LETHAL pollution levels are having devastating consequences for our health, environment and businesses. Vital measures are being taken to help cut the region’s pollution, but as we insulate our buildings the real danger is being trapped in with us. BRAD MARSHALL reports.

HOMES, schools, workplaces and vehicles around Bury are choked with five times more lethal pollution than the air outside them, a leading clean air scientist has warned.

Richard Greenwood, founder of the Greater Manchester-based and world-leading clean air technology company, Radic8, has cautioned that while pollution on the region’s roads has captured the headlines, as we have insulated our buildings to make them more energy efficient, we have also trapped in the polluted air.

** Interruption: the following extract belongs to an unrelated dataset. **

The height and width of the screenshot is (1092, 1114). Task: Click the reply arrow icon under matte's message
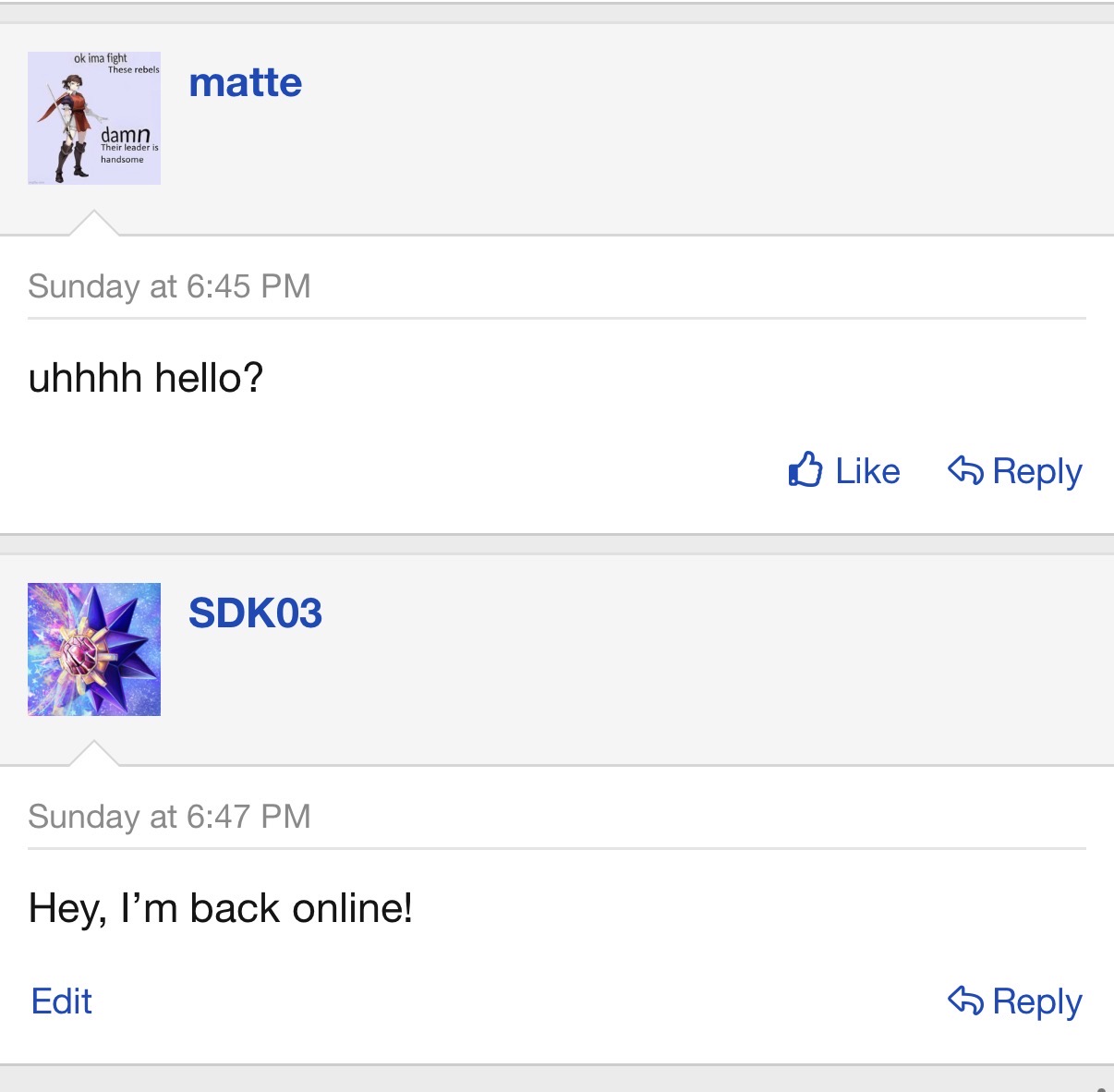pyautogui.click(x=965, y=470)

These rising pollution levels and increased exposure are having devastating consequences ­— causing illness and deaths, cutting productivity and destroying the planet ­— he added.

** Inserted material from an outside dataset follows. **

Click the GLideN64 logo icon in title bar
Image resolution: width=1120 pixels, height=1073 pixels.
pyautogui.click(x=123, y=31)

Mr Greenwood said: “Indoor air is on average three to five times more polluted than outdoor air, and we spend 90 per cent of our time indoors, this is more than ever before.

“In order to conserve energy, we have sealed up our buildings which means the air pollution can not escape. Asthma and other respiratory conditions are on the rise and they are directly related to air pollution.”

Alarmingly Mr Greenwood asserts that the damage done by pollution is already “irreversible”, and as the world’s population grows more harm is inevitable, unless people make critical behavioural changes.

Such efforts, and centralised measures to slash pollution levels, he argues, will lead to huge benefits for Bury’s public health, environment and businesses.

Mr Greenwood said: “We need to take positive steps because we are creating health problems for the general public.

“The simple fact is that we are going to have to deal with air pollution, and there are simple steps that most people can take without incurring too much cost.”

He added: “A lot of people don’t realise that one of the best things they can do to cut pollution is to go vegetarian. Consuming meat equals an awful lot of air pollution.

“It’s about educating people about changing certain habits, giving people options for shopping choices, and telling them that if we don’t change our future generations are going to suffer.”

Last month a wave of radical proposals were made to tackle pollution in Bury and Greater Manchester by creating a Clean Air Zone.

If implemented the proposals could see the most polluting vehicles, including buses, HGVs, vans and taxis, charged up to £100 per day to drive on Bury’s streets. Private cars will not be affected however.

These plans have been welcomed by Mr Greenwood, who suggested that efforts should be focussed on swapping to electric vehicles, or even switching back to petrol engines in the short term, as essential steps to tackling pollution.

He also called on the Government to look to technological solutions rather than taxation alone, such as the Clean Air Zone penalty, as the basis of fighting pollution.

He said: “I think one solution could be not just increasing taxes but trying to introduce technology that reduces emissions. Increasing taxes is just going to cost more.

“We need to go electric to solve the problem but people can’t just change over night. It’s a slow process. But if technologies can be implemented to counteract the problem right now, it should be a two pronged approach.”

He similarly understands why private cars have been left out of the current Clean Air Zone proposals, but believes it is only a matter of time before similar legislation will be extended to cover them.

Consequently he has called on politicians to inform the public early to give them time to make changes.

He said: “I think it’s right to exclude cars, but people also need to be given a heads up and told this is the first step and the next step is cars so that they can plan for the future.

“People need to know that if they go for a diesel car, for example, then their tax will increase.”

Further Mr Greenwood explained that cleaning up pollution in our workplaces can reap massive benefits for employers ­— spotlighting that a clean air environment can boost productivity by 16 percent, according to an EPA report.

This can be further augmented by virus killing technology, which can cut staff sickness rates by 30 per cent, he said.

Radic8 is a global leader in clean air technology manufacture creating devices which utilise NASA-developed technologies to covert pollutants back to their original chemical components of carbon dioxide and water, and neutralise them.

As well as having the highest certified indoor air technology, Radic8 is bringing together various global technologies to tackled outdoor air and vehicle pollution.

In recent years the company has won numerous awards and accolades, including being named the Top Innovation Company 2018 by the US Infection Prevention Strategy.

It is also the only technology featured in the London Mayor’s handbook for dealing with air pollution in schools, and the firm is currently working with the mayor’s office on tackling pollution in nurseries.